I'm keeping track of this information to provide in an eventual public release --- much of this data is proprietary, so we aren't allowed to distribute it. The users are thus responsible for sourcing it themselves, and we want to make the process of doing so / using the data once they have it as painless as possible.
We use the CoNLL 2000 chunking shared task data.
Why is this task interesting?
This task lets us evaluate whether ELMo learns intuitive notions of syntactic spans.
We use the Penn Treebank. We use the Penn Treebank in the CoNLL-X format. We also experiment with predicting the universal POS tags of the Universal Dependencies English Web Treebank.
Why is this task interesting?
English POS tagging is an evaluation of the morphological knowledge encoded in these models, since English morphology is highly predictive of POS.
We use the CoNLL-2003 shared task data.
There's a publicly available copy of dubious legality at this github repo.
Why is this task interesting?
NER is a longstanding task in NLP, and we are interesting in seeing whether contextualized representations can capture notions of named entities (since you'd expect such a property to be useful in downstream tasks, like coref or sentiment).
We use CCGBank as the CCG supertagging dataset. I don't think there's any way around using a LDC-licensed dataset for the CCG supertagging task --- there are no open-access datasets.
Why is this task interesting?
CCG Supertagging is "almost parsing" (Srinivas and Joshi, 1998), since the detailed labels encode much hierarchical syntactic information. This task tests how much syntactic knowledge is encoded in the contextualized representations.
We use the Penn Treebank, automatically converted to Universal Dependencies in CoNLL-U format by the Stanford Parser. As of June 13th 2018, the Stanford Parser generates files in Universal Dependencies v1 format --- we thus use that format as well.
We follow the standard WSJ PTB splits in the dependency parsing literature: sections 2-21 for training,
section 22 as development set and 23 as test set. The parsed sections can be found at: <PTB FOLDER>/RAW/parsed/prd/wsj/
.
To generate the we use files, you'll want to download the Penn Treebank from the LDC, and then create 3 subfolders for
train
, dev
, and test
:
.
+-- train
| +-- 02/
| +-- 03/
| +-- 04
| etc...sections 02 to 21.
+-- dev
| +-- 22/
+-- test
| +-- 23/
Then, download and unzip the Stanford Parser. Change directories to wherever you unzipped, and run the following (as of 6/13/2018, see here for latest instructions) to generate the conllu files from the raw Penn Treebanks:
java -cp "./*" -mx1g edu.stanford.nlp.trees.ud.UniversalDependenciesConverter -treeFile <PATH TO SPLIT FOLDER> > ptb_<SPLIT>.conllu
This should generate files ptb_train.conllu
, ptb_dev.conllu
, and ptb_test.conllu
for use, representing the
splits of the Universal Dependencies v1 Penn Treebank in CoNLL-U format .

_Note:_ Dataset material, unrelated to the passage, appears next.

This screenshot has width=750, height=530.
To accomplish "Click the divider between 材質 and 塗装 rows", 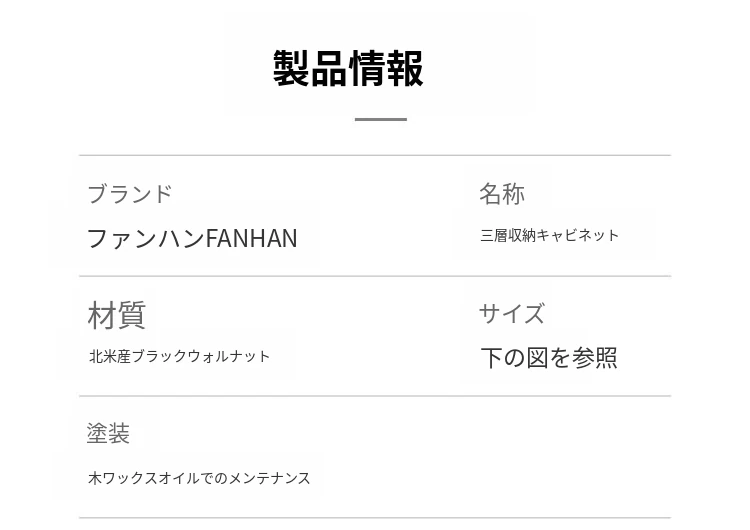I will (x=375, y=396).
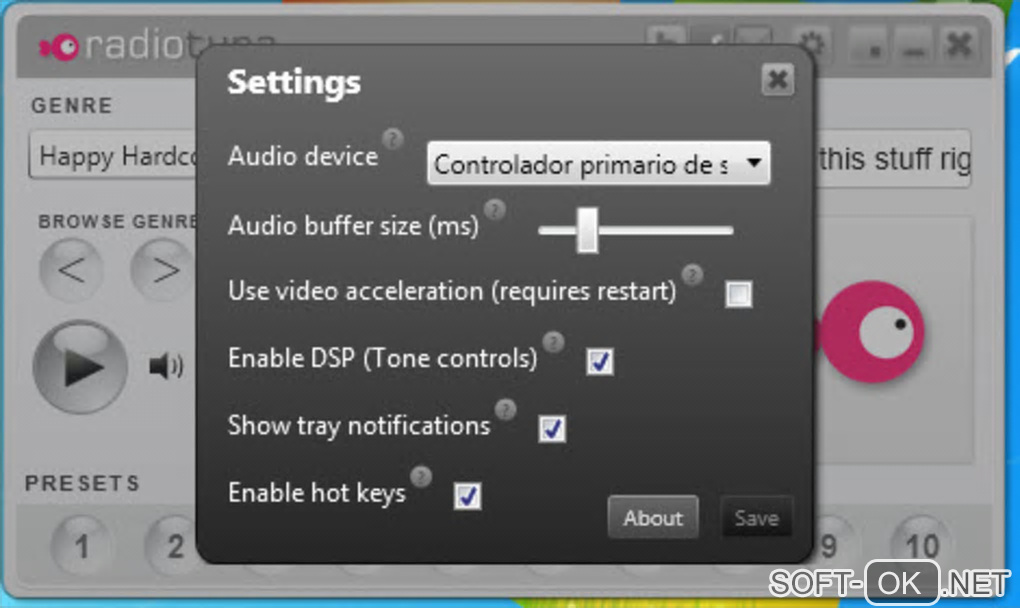Image resolution: width=1020 pixels, height=608 pixels.
Task: Click the Save button
Action: [757, 518]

There are two tasks we explore with this data:
- Syntactic Dependency Arc Prediction
Why is this task interesting?
This enables us to evaluate whether ELMo representations can determine whether two tokens are syntactically related. We'd hope that the representations would capture this knowledge, since understanding of how different tokens are syntactically connected would help in overall comprehension.
- Syntactic Dependency Arc Classification
Why is this task interesting?
This enables us to evaluate whether ELMo encodes specific syntactic relationships between tokens. This is useful because, for example, it'd be useful to distinguish whether two words are related by SUBJ or DOBJ.
We use the the data in Open SDP 1.2. This is identical to the data used in the SemEval 2014 and 2015 shared tasks on broad coverage semantic dependency parsing, it only includes English data in the DM target representation (the other representations are restrictively licensed).
There are two tasks we explore with this data:
- Semantic Dependency Arc Prediction
Why is this task interesting?
This enables us to evaluate whether ELMo representations can determine whether two tokens are semantically related. We'd hope that the representations would capture this knowledge, since understanding of how different tokens are semantically connected would help in overall comprehension.
- Semantic Dependency Arc Classification
Why is this task interesting?
This enables us to evaluate whether ELMo encodes specific semantic relationships between tokens.